In tema di estradizione per l'estero, lo stato richiedente non è legittimato ad impugnare i provvedimenti dell'autorità giudiziaria italiana relativi alle misure cautelari assunte nei confronti dell'estradando. Tale diritto, infatti, compete solo al P.G. presso la corte di appello, alla persona interessata ed al suo difensore. Invero il diritto dello Stato estero ad intervenire nel procedimento di estradizione (diritto riconosciuto dall'art. 702 c.p.p.) legittima lo Stato suddetto ad impugnare — con ricorso per cassazione — le sentenze pronunziate dalla corte di appello in tema di estradizione, ma non anche ad interloquire nel procedimento incidentale de libertate, instauratosi a carico della persona nei cui confronti l'estradizione viene richiesta.
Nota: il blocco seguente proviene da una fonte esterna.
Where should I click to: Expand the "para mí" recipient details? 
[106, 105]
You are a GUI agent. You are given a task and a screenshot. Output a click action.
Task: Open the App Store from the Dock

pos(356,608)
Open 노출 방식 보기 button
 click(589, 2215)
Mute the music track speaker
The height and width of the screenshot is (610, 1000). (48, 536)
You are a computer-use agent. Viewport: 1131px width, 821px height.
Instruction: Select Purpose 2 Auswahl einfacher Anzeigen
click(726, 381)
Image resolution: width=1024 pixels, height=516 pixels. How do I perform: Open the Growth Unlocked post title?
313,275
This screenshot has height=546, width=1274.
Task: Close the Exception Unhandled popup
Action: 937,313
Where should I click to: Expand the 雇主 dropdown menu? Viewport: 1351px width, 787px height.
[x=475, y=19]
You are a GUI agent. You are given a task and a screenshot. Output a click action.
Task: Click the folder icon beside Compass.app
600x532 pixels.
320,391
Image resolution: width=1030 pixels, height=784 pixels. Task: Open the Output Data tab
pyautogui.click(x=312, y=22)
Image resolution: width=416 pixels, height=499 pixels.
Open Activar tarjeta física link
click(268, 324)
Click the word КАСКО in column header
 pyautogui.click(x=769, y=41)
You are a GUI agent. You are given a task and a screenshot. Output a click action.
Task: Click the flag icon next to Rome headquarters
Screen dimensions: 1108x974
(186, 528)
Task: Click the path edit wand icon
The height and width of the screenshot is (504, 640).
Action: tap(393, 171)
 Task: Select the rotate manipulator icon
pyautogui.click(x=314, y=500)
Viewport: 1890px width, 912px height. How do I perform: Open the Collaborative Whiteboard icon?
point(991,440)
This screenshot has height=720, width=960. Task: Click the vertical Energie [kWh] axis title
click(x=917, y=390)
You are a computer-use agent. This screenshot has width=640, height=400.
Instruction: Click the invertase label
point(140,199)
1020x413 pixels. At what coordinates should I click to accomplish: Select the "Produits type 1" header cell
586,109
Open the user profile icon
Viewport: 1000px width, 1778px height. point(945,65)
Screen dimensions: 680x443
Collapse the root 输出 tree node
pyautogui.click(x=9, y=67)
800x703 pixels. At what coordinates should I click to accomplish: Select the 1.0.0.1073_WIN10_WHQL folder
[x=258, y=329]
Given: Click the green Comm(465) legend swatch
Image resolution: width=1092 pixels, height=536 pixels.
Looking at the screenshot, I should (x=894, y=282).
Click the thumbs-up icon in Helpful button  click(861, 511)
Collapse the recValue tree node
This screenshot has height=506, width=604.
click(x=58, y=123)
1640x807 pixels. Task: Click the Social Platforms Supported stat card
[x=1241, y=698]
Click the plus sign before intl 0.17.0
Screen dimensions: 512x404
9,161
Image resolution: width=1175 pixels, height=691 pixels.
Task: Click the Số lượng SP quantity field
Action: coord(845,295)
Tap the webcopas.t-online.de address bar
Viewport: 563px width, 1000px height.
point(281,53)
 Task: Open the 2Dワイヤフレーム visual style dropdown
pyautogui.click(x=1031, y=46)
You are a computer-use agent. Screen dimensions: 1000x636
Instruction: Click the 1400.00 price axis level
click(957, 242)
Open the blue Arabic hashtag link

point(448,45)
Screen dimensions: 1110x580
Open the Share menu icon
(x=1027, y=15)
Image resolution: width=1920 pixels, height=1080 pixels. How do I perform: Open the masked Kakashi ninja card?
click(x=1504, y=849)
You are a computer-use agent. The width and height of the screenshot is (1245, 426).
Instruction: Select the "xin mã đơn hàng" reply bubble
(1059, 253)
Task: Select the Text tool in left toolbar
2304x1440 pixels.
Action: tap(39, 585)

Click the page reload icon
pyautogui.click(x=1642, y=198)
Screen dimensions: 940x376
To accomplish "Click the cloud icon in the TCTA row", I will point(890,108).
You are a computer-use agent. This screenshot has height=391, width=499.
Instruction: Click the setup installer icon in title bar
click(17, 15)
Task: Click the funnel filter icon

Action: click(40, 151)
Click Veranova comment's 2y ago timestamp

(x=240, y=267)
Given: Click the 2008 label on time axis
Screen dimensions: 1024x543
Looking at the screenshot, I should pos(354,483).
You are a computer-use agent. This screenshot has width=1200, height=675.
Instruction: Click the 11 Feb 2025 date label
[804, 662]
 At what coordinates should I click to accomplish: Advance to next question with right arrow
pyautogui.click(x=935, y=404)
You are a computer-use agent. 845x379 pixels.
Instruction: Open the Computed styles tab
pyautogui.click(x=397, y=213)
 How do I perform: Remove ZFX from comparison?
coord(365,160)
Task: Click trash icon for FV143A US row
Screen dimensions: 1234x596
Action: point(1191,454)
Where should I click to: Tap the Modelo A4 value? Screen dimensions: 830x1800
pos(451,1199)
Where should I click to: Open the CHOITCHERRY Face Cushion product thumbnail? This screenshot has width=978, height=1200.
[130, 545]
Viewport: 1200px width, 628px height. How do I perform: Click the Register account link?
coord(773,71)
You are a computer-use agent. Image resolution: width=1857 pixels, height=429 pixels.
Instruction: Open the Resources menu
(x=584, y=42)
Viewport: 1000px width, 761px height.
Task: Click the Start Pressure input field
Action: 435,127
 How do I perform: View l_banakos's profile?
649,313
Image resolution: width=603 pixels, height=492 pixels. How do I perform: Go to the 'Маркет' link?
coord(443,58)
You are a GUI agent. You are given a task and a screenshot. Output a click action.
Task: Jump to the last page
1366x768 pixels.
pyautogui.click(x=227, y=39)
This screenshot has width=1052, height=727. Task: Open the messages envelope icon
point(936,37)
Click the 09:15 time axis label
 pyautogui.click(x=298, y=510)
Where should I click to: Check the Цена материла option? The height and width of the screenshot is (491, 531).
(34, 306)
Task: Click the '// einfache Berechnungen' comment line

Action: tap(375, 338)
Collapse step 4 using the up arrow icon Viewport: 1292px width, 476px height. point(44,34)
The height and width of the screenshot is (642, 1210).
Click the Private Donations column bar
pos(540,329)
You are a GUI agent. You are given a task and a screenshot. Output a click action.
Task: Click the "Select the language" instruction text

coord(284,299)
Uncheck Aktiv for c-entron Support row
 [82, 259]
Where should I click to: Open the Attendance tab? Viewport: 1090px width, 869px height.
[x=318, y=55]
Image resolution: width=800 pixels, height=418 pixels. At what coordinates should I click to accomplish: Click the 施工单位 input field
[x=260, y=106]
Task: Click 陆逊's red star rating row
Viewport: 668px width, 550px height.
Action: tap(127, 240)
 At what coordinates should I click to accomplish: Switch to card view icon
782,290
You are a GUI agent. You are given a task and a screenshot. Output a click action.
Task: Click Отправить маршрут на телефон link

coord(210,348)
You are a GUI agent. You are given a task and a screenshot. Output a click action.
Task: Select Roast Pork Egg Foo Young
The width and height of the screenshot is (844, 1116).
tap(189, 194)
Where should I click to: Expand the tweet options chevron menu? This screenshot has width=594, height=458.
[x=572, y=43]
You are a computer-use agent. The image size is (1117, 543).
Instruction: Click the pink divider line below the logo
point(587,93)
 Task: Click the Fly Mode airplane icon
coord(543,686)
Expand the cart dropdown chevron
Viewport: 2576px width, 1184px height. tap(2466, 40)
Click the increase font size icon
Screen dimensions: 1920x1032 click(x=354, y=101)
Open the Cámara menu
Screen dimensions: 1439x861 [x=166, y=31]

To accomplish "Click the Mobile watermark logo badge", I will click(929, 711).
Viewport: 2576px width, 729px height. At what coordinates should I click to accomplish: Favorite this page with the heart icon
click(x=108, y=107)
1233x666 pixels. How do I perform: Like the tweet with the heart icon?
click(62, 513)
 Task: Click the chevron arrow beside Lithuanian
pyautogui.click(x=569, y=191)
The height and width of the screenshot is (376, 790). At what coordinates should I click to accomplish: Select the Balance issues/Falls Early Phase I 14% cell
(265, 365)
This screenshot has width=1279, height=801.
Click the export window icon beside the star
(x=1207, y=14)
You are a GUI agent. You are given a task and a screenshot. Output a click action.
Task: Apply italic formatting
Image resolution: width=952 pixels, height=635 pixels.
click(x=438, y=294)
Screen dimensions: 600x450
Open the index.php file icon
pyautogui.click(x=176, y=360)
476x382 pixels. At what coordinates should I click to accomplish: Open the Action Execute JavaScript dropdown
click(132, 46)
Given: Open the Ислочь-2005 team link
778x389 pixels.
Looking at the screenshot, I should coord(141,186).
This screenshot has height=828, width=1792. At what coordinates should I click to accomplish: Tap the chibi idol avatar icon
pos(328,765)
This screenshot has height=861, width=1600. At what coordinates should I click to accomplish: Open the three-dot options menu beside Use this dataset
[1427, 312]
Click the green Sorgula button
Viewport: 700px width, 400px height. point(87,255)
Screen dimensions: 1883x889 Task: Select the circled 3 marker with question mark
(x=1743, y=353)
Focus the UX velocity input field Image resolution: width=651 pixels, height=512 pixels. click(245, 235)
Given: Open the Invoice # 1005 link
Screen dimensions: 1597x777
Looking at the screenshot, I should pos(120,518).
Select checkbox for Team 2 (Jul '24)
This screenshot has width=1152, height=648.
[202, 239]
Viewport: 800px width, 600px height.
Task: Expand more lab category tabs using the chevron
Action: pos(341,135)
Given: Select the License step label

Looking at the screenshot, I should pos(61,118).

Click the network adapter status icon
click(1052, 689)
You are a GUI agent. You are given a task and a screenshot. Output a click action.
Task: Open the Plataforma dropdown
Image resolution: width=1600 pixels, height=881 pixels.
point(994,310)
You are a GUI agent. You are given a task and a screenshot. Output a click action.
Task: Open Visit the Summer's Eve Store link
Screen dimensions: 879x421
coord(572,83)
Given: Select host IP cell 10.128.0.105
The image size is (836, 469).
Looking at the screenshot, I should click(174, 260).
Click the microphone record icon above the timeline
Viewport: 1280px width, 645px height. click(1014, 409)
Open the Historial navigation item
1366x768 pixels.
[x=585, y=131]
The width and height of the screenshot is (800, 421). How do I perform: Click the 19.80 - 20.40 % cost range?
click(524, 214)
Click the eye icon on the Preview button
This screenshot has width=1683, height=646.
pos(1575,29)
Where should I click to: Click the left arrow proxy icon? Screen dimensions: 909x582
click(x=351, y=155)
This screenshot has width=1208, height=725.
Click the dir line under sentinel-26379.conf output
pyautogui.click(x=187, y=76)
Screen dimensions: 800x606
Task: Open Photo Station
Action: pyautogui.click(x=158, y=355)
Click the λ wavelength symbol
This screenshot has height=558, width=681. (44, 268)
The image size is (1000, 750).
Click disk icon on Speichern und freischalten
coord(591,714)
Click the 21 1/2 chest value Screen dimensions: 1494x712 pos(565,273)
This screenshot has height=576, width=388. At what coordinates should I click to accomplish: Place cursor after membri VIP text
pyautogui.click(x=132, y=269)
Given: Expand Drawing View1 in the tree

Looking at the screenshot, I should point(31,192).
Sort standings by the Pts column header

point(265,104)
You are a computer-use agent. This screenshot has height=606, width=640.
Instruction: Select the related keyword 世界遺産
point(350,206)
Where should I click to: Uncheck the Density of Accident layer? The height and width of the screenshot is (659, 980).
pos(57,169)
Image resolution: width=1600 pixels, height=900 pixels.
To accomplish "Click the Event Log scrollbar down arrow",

D'altronde, benché lo Stato estero possa, ai sensi dell'art. 715 c.p.p., richiedere l'emissione di provvisoria misura coercitiva in danno del soggetto nei cui confronti la domanda di estradizione è in itinere, tale facoltà — finalizzata alla applicazione di una misura cautelare interinale — non conferisce allo Stato richiedente alcun potere di impugnazione in ordine alle vicende cautelari dell'estradando, ma rappresenta il mero presupposto di fatto in forza del quale è possibile procedere, su richiesta motivata dal Ministro di grazia e giustizia (ed in vista di una instauranda procedura di estradizione), alla applicazione provvisoria di una misura cautelare.

Cass. pen. n. 487/1998

In materia di estradizione per l'estero, i provvedimenti applicativi di misure cautelari, emessi dalla corte di appello o dal presidente della corte di appello, possono essere impugnati esclusivamente mediante ricorso per cassazione per violazione di legge, a norma dell'art. 719 c.p.p., essendo escluso il rimedio della richiesta di riesame previsto in via generale per le misure coercitive dall'art. 309 c.p.p.

Cass. pen. n. 4497/1998

In tema di misure cautelari previste ai fini della estradizione per l'estero, contro le ordinanze che decidono sulle richieste di revoca o di sostituzione delle misure, adottate a norma dell'art. 718 c.p.p., non è proponibile il rimedio generale dell'appello ex art. 310 c.p.p., ma, in virtù di espressa deroga ad opera dell'art. 719 c.p.p., esclusivamente il ricorso per cassazione per violazione di legge; sicché, ove sia stato proposto appello, quest'ultimo va qualificato come ricorso ex art. 568, quinto comma, c.p.p. Il ricorso è peraltro inammissibile nella ipotesi in cui, a norma della seconda parte del comma primo del predetto art. 718, della revoca o della sostituzione sia investita la stessa Corte di cassazione, esaurendosi in tal caso nella relativa decisione inoppugnabile il procedimento de libertate in questione.

Cass. pen. n. 5251/1996

Avverso l'ordinanza con la quale venga respinta la richiesta di revoca di misura coercitiva disposta, ai sensi dell'art. 714 c.p.p., nei confronti di estradando, è proponibile, giusta quanto previsto dall'art. 719 c.p.p., soltanto il ricorso per cassazione. Correttamente, quindi in applicazione della regola di cui all'art. 568, comma 5, c.p.p., l'appello che sia stato proposto avverso la detta ordinanza viene qualificato come ricorso per cassazione e trasmesso alla Suprema Corte per la decisione.